----- Given information -----
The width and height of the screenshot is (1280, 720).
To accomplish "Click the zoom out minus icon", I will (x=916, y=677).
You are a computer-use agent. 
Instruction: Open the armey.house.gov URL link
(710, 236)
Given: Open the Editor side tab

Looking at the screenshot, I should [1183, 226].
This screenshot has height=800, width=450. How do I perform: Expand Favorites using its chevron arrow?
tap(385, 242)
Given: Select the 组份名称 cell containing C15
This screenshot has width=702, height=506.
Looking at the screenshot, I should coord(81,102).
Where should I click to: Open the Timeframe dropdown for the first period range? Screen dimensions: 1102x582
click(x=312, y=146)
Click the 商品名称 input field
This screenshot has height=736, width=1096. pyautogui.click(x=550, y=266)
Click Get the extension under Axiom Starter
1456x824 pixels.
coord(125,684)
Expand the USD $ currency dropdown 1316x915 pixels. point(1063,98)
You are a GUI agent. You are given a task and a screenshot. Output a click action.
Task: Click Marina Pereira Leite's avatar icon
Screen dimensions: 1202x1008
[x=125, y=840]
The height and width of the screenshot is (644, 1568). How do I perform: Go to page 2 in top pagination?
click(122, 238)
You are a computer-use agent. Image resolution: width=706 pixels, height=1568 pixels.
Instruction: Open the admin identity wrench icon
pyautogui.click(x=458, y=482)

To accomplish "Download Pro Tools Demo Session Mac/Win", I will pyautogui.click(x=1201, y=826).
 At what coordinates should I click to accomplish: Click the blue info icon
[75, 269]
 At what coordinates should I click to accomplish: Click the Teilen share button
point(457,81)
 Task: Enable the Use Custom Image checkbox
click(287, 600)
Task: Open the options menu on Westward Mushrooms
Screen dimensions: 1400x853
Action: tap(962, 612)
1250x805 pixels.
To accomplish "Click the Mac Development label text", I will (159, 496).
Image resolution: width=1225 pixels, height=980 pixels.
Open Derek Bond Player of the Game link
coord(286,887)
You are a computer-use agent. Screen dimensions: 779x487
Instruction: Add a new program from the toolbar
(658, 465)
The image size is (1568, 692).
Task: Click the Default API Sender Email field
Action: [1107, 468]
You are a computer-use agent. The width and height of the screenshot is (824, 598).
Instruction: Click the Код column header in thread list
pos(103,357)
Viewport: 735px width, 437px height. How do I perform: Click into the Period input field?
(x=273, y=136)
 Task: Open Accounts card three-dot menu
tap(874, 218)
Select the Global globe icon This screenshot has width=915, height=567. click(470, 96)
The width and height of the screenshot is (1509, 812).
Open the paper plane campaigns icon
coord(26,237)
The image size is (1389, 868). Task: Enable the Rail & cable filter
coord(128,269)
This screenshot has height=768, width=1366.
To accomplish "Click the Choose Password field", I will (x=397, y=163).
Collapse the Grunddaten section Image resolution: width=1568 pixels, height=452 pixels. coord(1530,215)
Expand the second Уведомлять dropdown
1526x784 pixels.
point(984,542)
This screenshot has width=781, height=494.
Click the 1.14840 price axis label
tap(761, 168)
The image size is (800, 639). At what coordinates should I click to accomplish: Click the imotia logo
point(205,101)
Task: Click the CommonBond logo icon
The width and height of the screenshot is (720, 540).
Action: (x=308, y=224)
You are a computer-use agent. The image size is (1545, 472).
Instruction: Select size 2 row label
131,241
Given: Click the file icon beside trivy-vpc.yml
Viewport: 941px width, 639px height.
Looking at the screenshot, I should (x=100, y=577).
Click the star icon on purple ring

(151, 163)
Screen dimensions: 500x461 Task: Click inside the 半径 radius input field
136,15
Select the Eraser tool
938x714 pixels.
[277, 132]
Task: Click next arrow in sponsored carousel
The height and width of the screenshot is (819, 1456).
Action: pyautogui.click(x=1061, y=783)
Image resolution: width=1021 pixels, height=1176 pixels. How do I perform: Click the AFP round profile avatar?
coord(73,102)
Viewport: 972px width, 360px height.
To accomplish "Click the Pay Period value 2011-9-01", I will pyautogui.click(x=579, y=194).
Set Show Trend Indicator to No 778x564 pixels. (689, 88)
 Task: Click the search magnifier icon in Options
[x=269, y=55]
-----
### Task to complete
Rewrite the material above as a numbered list, one line per item, leaving out the blank lines.

### Correct result
1. The width and height of the screenshot is (1280, 720).
2. To accomplish "Click the zoom out minus icon", I will (x=916, y=677).
3. You are a computer-use agent. 
4. Instruction: Open the armey.house.gov URL link
5. (710, 236)
6. Given: Open the Editor side tab
7. Looking at the screenshot, I should [1183, 226].
8. This screenshot has height=800, width=450. How do I perform: Expand Favorites using its chevron arrow?
9. tap(385, 242)
10. Given: Select the 组份名称 cell containing C15
11. This screenshot has width=702, height=506.
12. Looking at the screenshot, I should coord(81,102).
13. Where should I click to: Open the Timeframe dropdown for the first period range? Screen dimensions: 1102x582
14. click(x=312, y=146)
15. Click the 商品名称 input field
16. This screenshot has height=736, width=1096. pyautogui.click(x=550, y=266)
17. Click Get the extension under Axiom Starter
18. 1456x824 pixels.
19. coord(125,684)
20. Expand the USD $ currency dropdown 1316x915 pixels. point(1063,98)
21. You are a GUI agent. You are given a task and a screenshot. Output a click action.
22. Task: Click Marina Pereira Leite's avatar icon
23. Screen dimensions: 1202x1008
24. [x=125, y=840]
25. The height and width of the screenshot is (644, 1568). How do I perform: Go to page 2 in top pagination?
26. click(122, 238)
27. You are a computer-use agent. Image resolution: width=706 pixels, height=1568 pixels.
28. Instruction: Open the admin identity wrench icon
29. pyautogui.click(x=458, y=482)
30. To accomplish "Download Pro Tools Demo Session Mac/Win", I will pyautogui.click(x=1201, y=826).
31.  At what coordinates should I click to accomplish: Click the blue info icon
32. [75, 269]
33.  At what coordinates should I click to accomplish: Click the Teilen share button
34. point(457,81)
35.  Task: Enable the Use Custom Image checkbox
36. click(287, 600)
37. Task: Open the options menu on Westward Mushrooms
38. Screen dimensions: 1400x853
39. Action: tap(962, 612)
40. 1250x805 pixels.
41. To accomplish "Click the Mac Development label text", I will (159, 496).
42. Image resolution: width=1225 pixels, height=980 pixels.
43. Open Derek Bond Player of the Game link
44. coord(286,887)
45. You are a computer-use agent. Screen dimensions: 779x487
46. Instruction: Add a new program from the toolbar
47. (658, 465)
48. The image size is (1568, 692).
49. Task: Click the Default API Sender Email field
50. Action: [1107, 468]
51. You are a computer-use agent. The width and height of the screenshot is (824, 598).
52. Instruction: Click the Код column header in thread list
53. pos(103,357)
54. Viewport: 735px width, 437px height. How do I perform: Click into the Period input field?
55. (x=273, y=136)
56.  Task: Open Accounts card three-dot menu
57. tap(874, 218)
58. Select the Global globe icon This screenshot has width=915, height=567. click(470, 96)
59. The width and height of the screenshot is (1509, 812).
60. Open the paper plane campaigns icon
61. coord(26,237)
62. The image size is (1389, 868). Task: Enable the Rail & cable filter
63. coord(128,269)
64. This screenshot has height=768, width=1366.
65. To accomplish "Click the Choose Password field", I will (x=397, y=163).
66. Collapse the Grunddaten section Image resolution: width=1568 pixels, height=452 pixels. coord(1530,215)
67. Expand the second Уведомлять dropdown
68. 1526x784 pixels.
69. point(984,542)
70. This screenshot has width=781, height=494.
71. Click the 1.14840 price axis label
72. tap(761, 168)
73. The image size is (800, 639). At what coordinates should I click to accomplish: Click the imotia logo
74. point(205,101)
75. Task: Click the CommonBond logo icon
76. The width and height of the screenshot is (720, 540).
77. Action: (x=308, y=224)
78. You are a computer-use agent. The image size is (1545, 472).
79. Instruction: Select size 2 row label
80. 131,241
81. Given: Click the file icon beside trivy-vpc.yml
82. Viewport: 941px width, 639px height.
83. Looking at the screenshot, I should (x=100, y=577).
84. Click the star icon on purple ring
85. (151, 163)
86. Screen dimensions: 500x461 Task: Click inside the 半径 radius input field
87. 136,15
88. Select the Eraser tool
89. 938x714 pixels.
90. [277, 132]
91. Task: Click next arrow in sponsored carousel
92. The height and width of the screenshot is (819, 1456).
93. Action: pyautogui.click(x=1061, y=783)
94. Image resolution: width=1021 pixels, height=1176 pixels. How do I perform: Click the AFP round profile avatar?
95. coord(73,102)
96. Viewport: 972px width, 360px height.
97. To accomplish "Click the Pay Period value 2011-9-01", I will pyautogui.click(x=579, y=194).
98. Set Show Trend Indicator to No 778x564 pixels. (689, 88)
99.  Task: Click the search magnifier icon in Options
100. [x=269, y=55]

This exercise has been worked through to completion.